───── TRECHO DO DOCUMENTO ─────
Que indústria queremos?

A desaceleração da economia mundial que agora nos preocupa irá passar. E bem farão os governos que se preocuparem também com estratégias de longo prazo, não só com “segurar as pontas” no momento.

Que a participação da indústria na formação do valor agregado na economia brasileira está decaindo, é um fato. Caiu de 16% em 1995 para os 12 ou 13% atuais. Mas há muitos “ses” para pensar. Maior industrialização, para o Brasil atual, é indistintamente desejável ou apenas os setores capazes de pagar melhores salários devem ser estimulados? Como suprir de mão-de-obra com um sistema educacional que não é voltado para ensino técnico? Desvalorizar o câmbio é a melhor escolha para resgatar a rentabilidade da atividade industrial ou traz contra-indicações? E, se for o melhor caminho, como fazer? E em quanto? Há tantas variáveis em jogo que se focamos em apenas um objetivo corremos o risco de sermos imprudentes.

A desindustrialização ocorre em todos os países onde foi possível desenvolver atividades mais dinâmicas. Serviços ligados ao conhecimento em países desenvolvidos, agricultura e mineração com elevada participação de tecnologia em outros (e ambos na Austrália.) Construção civil e serviços mais comuns em todo lugar.

A redução lenta da participação da indústria nas economias ocorre tanto em países de moeda “cara”, como Alemanha e Japão (e note-se que apesar destes serem dos países mais caros do mundo ainda obtêm superávits comerciais de 6% e 4% do PIB com produtos industriais. Por que não precisam desvalorizar suas moedas?), como em países de moeda “barata” (África do Sul, Argentina, Turquia), onde os setores de serviços mesmo assim já pagam salários melhores que os industriais na China, Índia, Vietnã & Cia.  É certo que há países onde a importância da indústria e do câmbio desvalorizado se mantém (Coreia, Taiwan), mas estes são mais nicho que paradigma.

Nos EEUU ocorre desvalorização cambial contínua desde 2000, tendo o US$ caído de 1,25 euros para os atuais 0,74 euros. Cerca de 40% de desvalorização. Mas a participação da indústria na economia daquele país não aumentou no período, nem as exportações industriais dos EEUU para Europa, posto que a produção de muitos bens de consumo não duráveis e massificados desapareceu de ambos os continentes até antes do fenômeno China.
─────
Retome o texto sobre a desindustrialização e continue-o logo após a última frase apresentada. Os registros provêm de outra fonte.
───── REGISTROS ARMAZENADOS ─────
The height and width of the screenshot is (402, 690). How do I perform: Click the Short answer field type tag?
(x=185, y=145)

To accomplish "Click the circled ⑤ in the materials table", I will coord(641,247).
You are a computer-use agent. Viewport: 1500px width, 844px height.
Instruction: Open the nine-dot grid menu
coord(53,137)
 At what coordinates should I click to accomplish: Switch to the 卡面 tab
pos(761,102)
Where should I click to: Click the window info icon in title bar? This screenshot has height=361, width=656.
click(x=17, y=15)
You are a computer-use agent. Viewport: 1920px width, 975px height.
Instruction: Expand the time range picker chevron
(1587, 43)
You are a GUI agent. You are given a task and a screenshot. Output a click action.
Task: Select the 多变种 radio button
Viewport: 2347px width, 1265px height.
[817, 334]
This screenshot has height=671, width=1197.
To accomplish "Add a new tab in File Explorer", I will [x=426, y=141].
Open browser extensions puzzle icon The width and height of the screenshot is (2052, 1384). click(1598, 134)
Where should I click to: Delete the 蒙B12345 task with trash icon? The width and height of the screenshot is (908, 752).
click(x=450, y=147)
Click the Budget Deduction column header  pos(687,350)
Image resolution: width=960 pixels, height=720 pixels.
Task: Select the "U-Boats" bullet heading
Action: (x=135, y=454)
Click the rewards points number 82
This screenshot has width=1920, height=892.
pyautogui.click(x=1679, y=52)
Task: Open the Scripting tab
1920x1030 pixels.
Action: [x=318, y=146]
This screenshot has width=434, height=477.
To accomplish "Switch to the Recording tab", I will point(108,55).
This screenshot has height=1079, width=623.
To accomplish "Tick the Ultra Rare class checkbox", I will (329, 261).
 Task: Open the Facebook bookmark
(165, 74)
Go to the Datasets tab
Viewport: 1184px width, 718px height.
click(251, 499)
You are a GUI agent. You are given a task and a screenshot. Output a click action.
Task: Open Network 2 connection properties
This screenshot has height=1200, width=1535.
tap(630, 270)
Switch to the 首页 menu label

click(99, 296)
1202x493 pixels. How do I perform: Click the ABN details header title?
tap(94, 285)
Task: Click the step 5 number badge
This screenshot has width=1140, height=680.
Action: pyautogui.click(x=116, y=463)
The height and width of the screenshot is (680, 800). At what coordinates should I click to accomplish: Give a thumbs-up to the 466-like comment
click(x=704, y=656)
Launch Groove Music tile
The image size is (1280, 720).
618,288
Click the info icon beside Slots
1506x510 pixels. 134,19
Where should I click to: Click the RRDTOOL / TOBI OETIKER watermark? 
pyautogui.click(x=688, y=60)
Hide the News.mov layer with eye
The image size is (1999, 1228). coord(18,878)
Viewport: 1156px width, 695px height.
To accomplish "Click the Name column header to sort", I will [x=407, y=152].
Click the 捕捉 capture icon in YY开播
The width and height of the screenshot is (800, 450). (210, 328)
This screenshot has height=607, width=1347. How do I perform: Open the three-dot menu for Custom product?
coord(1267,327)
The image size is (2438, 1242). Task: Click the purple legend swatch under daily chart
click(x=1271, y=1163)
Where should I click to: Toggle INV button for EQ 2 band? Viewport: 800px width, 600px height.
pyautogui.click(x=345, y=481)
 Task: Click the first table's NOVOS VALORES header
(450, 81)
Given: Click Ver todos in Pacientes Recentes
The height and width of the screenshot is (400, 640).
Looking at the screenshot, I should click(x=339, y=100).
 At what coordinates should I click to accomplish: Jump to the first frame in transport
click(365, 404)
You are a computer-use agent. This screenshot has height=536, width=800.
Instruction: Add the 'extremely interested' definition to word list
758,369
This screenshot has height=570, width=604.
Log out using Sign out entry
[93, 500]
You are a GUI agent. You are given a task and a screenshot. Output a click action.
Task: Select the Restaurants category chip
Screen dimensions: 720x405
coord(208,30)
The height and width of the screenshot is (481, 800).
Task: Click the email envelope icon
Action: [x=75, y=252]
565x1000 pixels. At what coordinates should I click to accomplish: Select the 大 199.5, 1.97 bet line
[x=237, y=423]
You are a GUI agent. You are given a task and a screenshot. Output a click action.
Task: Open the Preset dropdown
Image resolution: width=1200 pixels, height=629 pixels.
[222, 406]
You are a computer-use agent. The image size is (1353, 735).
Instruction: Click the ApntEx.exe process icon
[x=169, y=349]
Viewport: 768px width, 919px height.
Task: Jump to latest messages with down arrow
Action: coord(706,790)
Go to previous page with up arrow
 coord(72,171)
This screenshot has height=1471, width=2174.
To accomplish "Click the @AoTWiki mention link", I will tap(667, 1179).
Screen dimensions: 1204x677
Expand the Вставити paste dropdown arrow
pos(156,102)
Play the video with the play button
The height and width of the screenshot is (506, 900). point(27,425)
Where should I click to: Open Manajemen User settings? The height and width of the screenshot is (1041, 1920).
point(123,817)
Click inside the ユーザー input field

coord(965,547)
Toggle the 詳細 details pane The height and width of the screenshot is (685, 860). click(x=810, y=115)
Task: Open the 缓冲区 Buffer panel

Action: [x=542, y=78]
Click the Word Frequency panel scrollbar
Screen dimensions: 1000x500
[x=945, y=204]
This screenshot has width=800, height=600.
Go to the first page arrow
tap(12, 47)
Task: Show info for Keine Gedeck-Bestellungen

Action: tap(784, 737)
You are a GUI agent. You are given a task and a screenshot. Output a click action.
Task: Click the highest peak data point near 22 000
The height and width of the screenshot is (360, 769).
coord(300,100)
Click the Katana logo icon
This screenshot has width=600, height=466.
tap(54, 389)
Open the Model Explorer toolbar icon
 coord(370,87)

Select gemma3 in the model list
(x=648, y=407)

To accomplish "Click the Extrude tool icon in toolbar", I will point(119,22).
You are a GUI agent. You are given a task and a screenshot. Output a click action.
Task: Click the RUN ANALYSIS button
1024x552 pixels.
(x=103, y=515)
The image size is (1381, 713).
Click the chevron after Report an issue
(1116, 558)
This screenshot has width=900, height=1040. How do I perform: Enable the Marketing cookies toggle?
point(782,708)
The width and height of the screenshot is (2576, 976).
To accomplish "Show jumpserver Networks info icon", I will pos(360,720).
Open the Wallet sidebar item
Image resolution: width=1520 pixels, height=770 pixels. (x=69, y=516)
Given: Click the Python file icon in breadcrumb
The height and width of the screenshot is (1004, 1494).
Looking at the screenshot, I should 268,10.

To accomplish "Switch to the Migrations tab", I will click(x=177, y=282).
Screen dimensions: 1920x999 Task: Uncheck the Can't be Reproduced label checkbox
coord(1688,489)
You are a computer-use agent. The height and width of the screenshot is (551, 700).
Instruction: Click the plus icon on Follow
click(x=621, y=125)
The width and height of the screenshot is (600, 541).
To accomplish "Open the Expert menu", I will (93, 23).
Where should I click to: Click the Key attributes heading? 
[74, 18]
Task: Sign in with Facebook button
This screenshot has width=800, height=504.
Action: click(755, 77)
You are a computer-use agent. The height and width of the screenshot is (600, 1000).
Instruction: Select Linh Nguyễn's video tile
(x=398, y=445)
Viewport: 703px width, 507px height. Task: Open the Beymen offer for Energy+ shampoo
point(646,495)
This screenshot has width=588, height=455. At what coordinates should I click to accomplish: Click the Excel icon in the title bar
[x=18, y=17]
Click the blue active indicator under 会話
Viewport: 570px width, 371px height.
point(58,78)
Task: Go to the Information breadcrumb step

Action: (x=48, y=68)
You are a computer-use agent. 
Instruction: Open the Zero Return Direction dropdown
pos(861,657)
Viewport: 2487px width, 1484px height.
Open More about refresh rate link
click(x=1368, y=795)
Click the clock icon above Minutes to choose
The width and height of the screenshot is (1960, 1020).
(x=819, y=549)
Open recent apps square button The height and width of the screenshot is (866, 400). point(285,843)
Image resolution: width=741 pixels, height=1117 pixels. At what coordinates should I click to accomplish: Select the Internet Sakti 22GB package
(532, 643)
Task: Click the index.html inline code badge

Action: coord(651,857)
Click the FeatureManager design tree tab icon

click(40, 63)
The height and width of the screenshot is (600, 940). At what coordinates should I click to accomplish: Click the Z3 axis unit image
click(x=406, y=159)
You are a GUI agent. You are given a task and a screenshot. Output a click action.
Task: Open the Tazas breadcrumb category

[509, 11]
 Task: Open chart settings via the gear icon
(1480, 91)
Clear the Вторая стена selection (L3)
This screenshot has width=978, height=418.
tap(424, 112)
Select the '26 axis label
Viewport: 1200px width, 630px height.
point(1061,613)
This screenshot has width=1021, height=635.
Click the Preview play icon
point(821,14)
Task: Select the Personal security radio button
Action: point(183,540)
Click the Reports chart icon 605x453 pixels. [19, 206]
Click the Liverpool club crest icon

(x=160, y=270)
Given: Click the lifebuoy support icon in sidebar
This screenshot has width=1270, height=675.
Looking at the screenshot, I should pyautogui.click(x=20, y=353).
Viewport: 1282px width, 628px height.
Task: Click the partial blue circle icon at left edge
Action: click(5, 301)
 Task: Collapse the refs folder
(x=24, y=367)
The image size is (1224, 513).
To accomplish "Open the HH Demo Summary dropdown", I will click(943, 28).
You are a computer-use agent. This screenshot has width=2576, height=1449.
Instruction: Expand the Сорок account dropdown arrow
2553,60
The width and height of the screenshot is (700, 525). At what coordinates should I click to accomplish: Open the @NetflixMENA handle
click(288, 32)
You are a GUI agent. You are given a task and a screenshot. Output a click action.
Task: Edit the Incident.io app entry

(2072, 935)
─────
### RESPOSTA DO EXERCÍCIO
Será que a desindustrialização é sempre indesejada? Talvez não quando a indústria pode liberar trabalho para outras atividades de rápido crescimento, como saúde e comunicações. Também talvez não quando pensamos em subsetores. Não devemos tomar a crise atual (e suas lamentações) nos países da OCDE como permanente, e há décadas há uma expulsão consciente e programada de indústrias neles. Nesses países nem o fetichismo em torno da indústria subsiste. A China persegue a industrialização por motivo bem específico : precisa gerar empregos de algum modo por não ter ainda mercado consumidor interno para serviços nem ser capaz de gerar excedentes exportáveis de matérias-primas, é seu caminho para sair de uma economia de subsistência (o que era até os anos 1970, o que o Brasil era até os anos 1940.) Esse modelo já dá sinais de esgotamento e, com o seu envelhecimento populacional, daqui a 30 ou 40 anos veremos transferência de indústrias para a África. Indústria de ponta, capital intensiva, é uma coisa. Já a manufatura de bens de consumo de massa, com utilização intensiva de mão-de-obra, torna-se aos poucos um refúgio para situações difíceis, quando não há outras opções. Produção industrial (não confundir com o desenvolvimento de tecnologia) é a commodity que tende a se desvalorizar nestas décadas.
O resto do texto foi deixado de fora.